▶ [BACAAN]:
-------
Lebih dari 8.900 orang dengan 40 persen di antaranya adalah mahasiswa telah turun ke jalan. Lebih dari 1.000 orang telah ditangkap sejak protes bergulir pada Juni tahun lalu.
Ada yang mengatakan bahwa perlawanan sengit warga Hong Kong telah menyebabkan kerusakan lebih banyak. Namun aksi ini terbukti telah mengundang simpati lebih banyak masyarakat baik tua maupun muda untuk menuntut keadilan.
Mereka mengatakan cepat atau lambat Hong Kong akan mati di bawah cengkeraman China. Masyarakat setempat menggambarkan hal itu seperti “memasak katak dengan air hangat”.
“Kami tahu, kami tidak bisa melawan China, tetapi sekarang kami telah memaksa China untuk menunjukkan wajah aslinya kepada dunia,” kata Chow (71), yang datang ke Hong Kong saat masih remaja karena terjadi gejolak di China.
Dukung Sanksi Internasional
Banyak yang mengatakan mereka mendukung sanksi internasional terhadap China, meskipun bakal berdampak pada perekonomian Hong Kong.
“Kami lebih suka menjadi pecahan batu giok daripada ubin keramik utuh,” kata pensiunan pengemudi itu. “Bahkan jika kita mati, kita juga bisa mati dengan terhormat.”
Meskipun menghadapi tindakan kejam, namun masih banyak yang mempertahankan semangat juangnya. UU Keamanan Nasional telah menyalakan kembali gerakan protes dan mendorong upaya kemerdekaan yang belum terjadi sebelumnya.
Dalam demonstrasi baru-baru ini, banyak pengunjuk rasa yang meneriakkan slogan-slogan seperti “kemerdekaan Hong Kong adalah satu-satunya cara”. Ini jarang terdengar di jalan-jalan sebelumnya.
“Sekarang satu negara, dua sistem sudah mati. Tentu saja kami ingin pisah dari China. Bukankah menyenangkan menjadi seperti Singapura?” kata seorang pensiunan, Wong, yang berusia 60 tahun, yang ikut serta dalam unjuk rasa baru-baru ini.
Dalam menghadapi situasi yang banyak orang menyebutnya “kematian” Hong Kong, beberapa orang bersumpah untuk terus bersuara meskipun terancam hukuman penjara. Sementara, yang lain mencoba belajar bagaimana mempertahankan perlawanan di bawah rezim diktator.
“Saya akan terus melakukan hal-hal yang ingin saya lakukan dan mengatakan hal-hal yang ingin saya katakan,” kata Lawrence (25). “Saya tidak akan dibungkam. Jika kami tidak memiliki kebebasan, tidak ada bedanya dengan di dalam penjara atau tidak.”
-------
▶ [BAHAN]:
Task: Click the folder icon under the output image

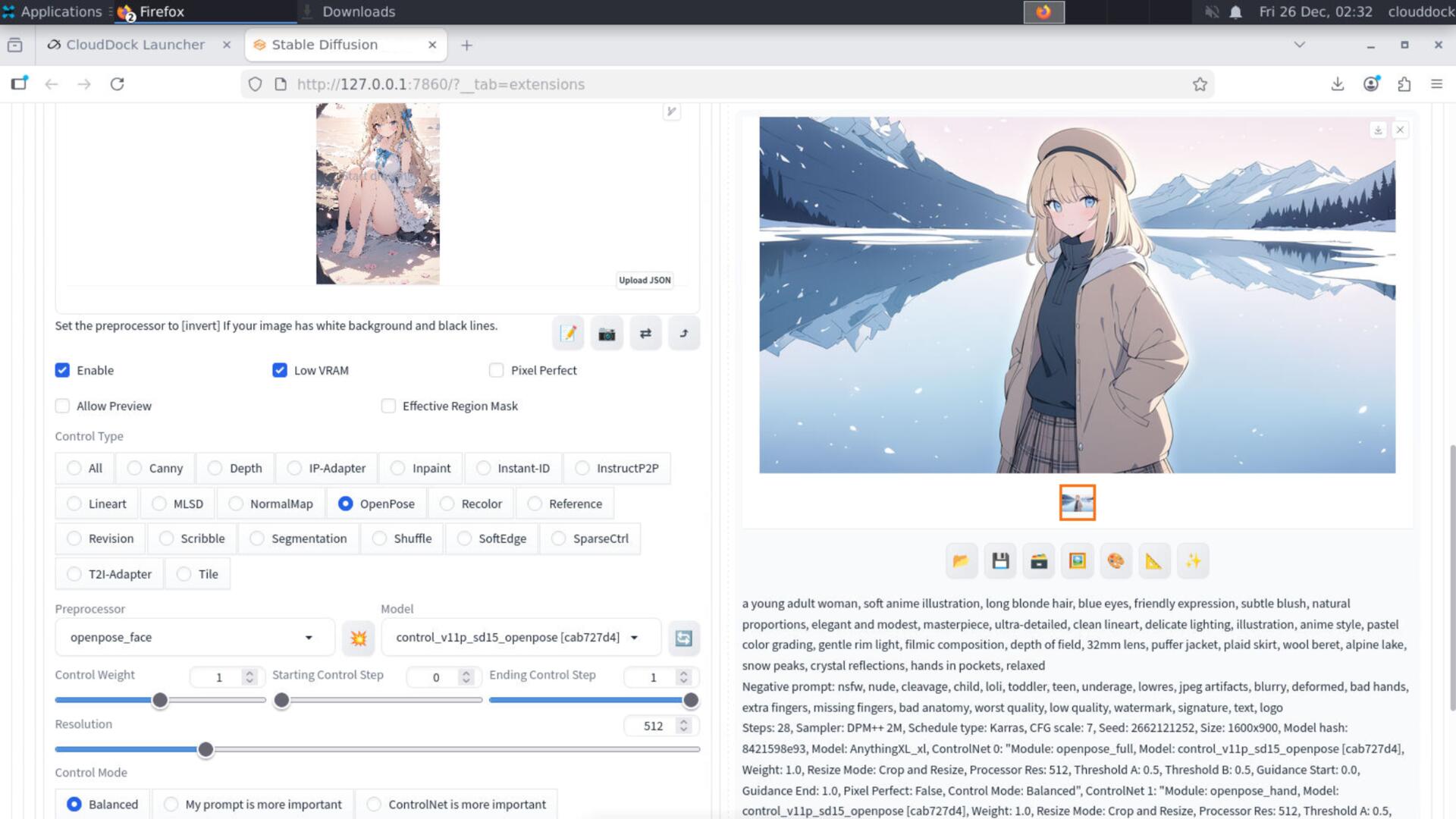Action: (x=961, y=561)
-------
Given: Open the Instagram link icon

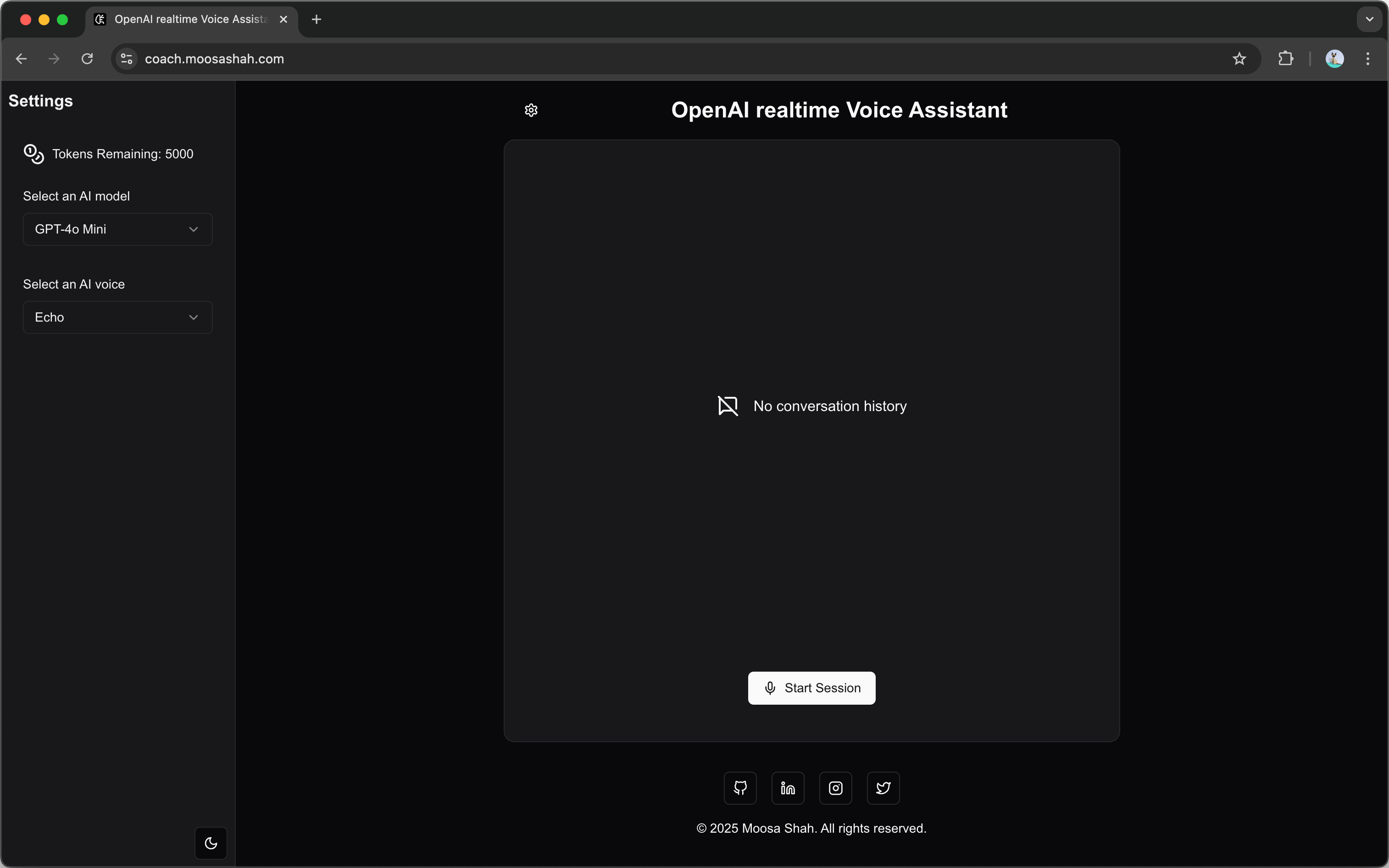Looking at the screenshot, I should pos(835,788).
-------
▶ [TUGAS ANDA]:
Menurut bacaan tentang unjuk rasa di Hong Kong, berapa orang yang telah ditangkap sejak protes bergulir? Catatan di atas merupakan bahan tersendiri yang terpisah dari bacaan.

▶ [JAWABAN LATIHAN]:
Lebih dari 1.000 orang telah ditangkap sejak protes bergulir pada Juni tahun lalu.